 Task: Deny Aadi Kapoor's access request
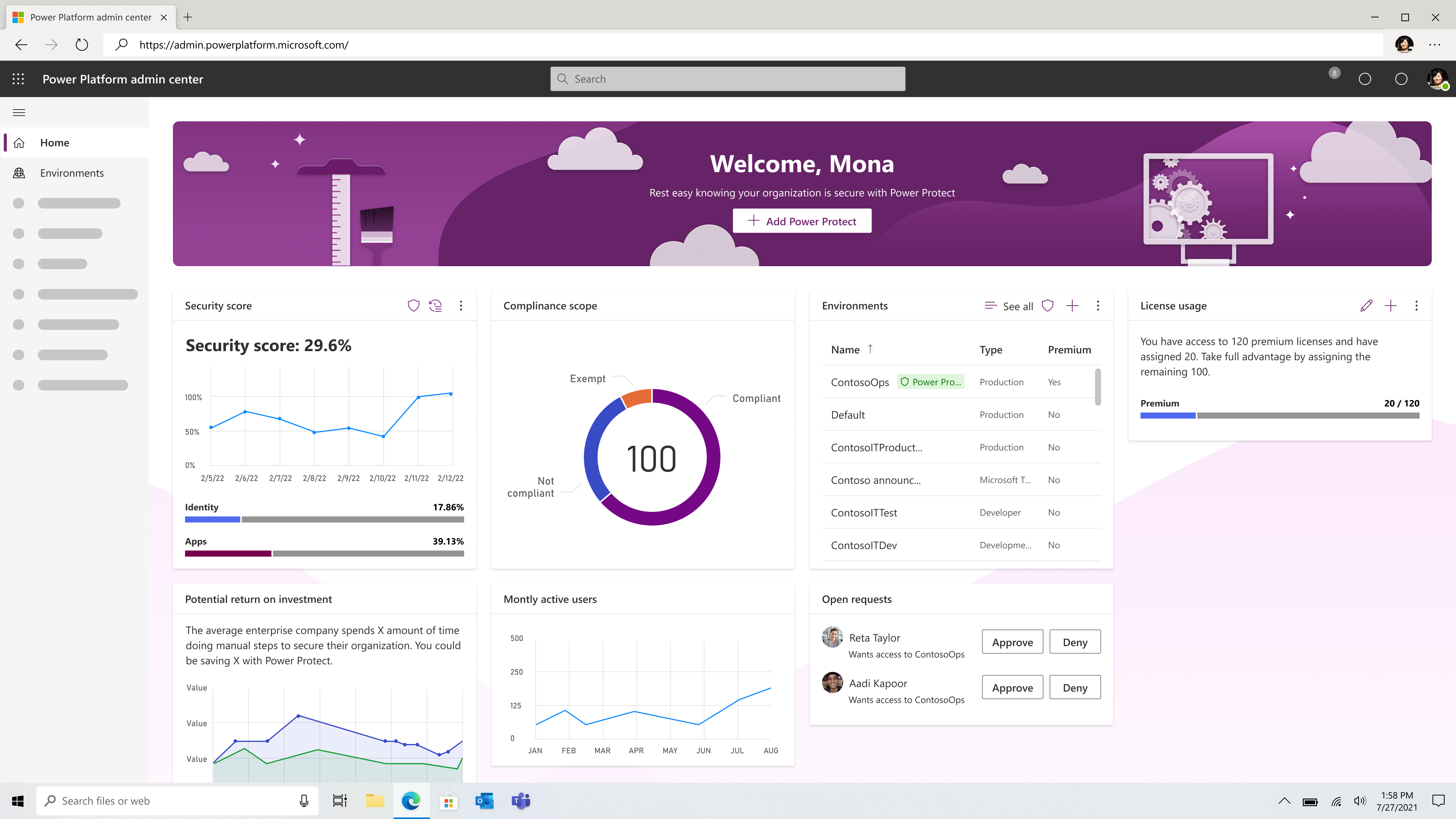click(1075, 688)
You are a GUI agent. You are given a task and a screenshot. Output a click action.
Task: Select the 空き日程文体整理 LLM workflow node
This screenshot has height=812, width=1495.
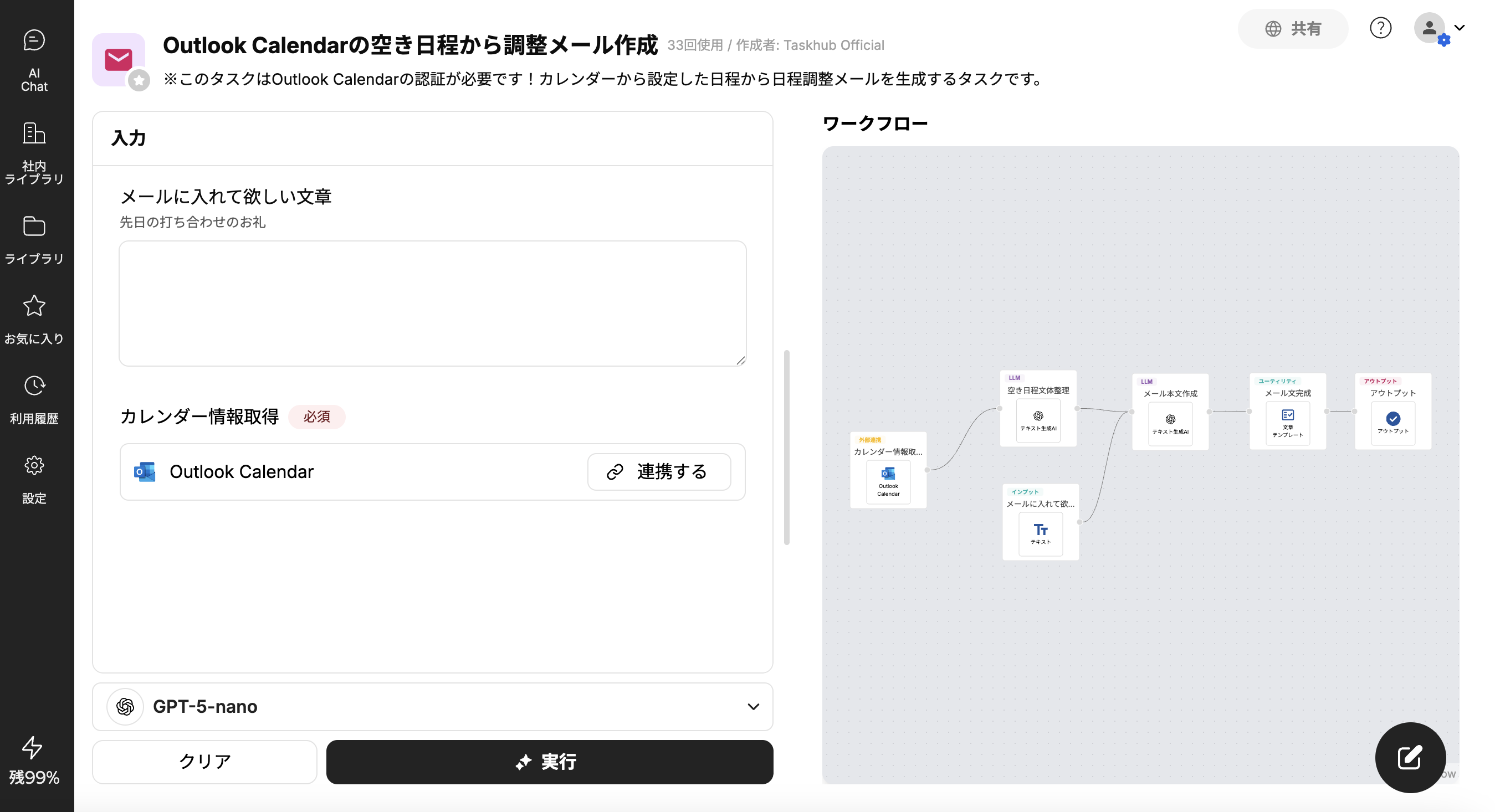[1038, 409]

▬▬▬

WHAT THIS TASK INVOLVES: In your copy, please omit the pictures and print every line of the records exactly.

WRITTEN ANSWER:
 Task: Deny Aadi Kapoor's access request
click(1075, 688)
You are a GUI agent. You are given a task and a screenshot. Output a click action.
Task: Select the 空き日程文体整理 LLM workflow node
This screenshot has height=812, width=1495.
[1038, 409]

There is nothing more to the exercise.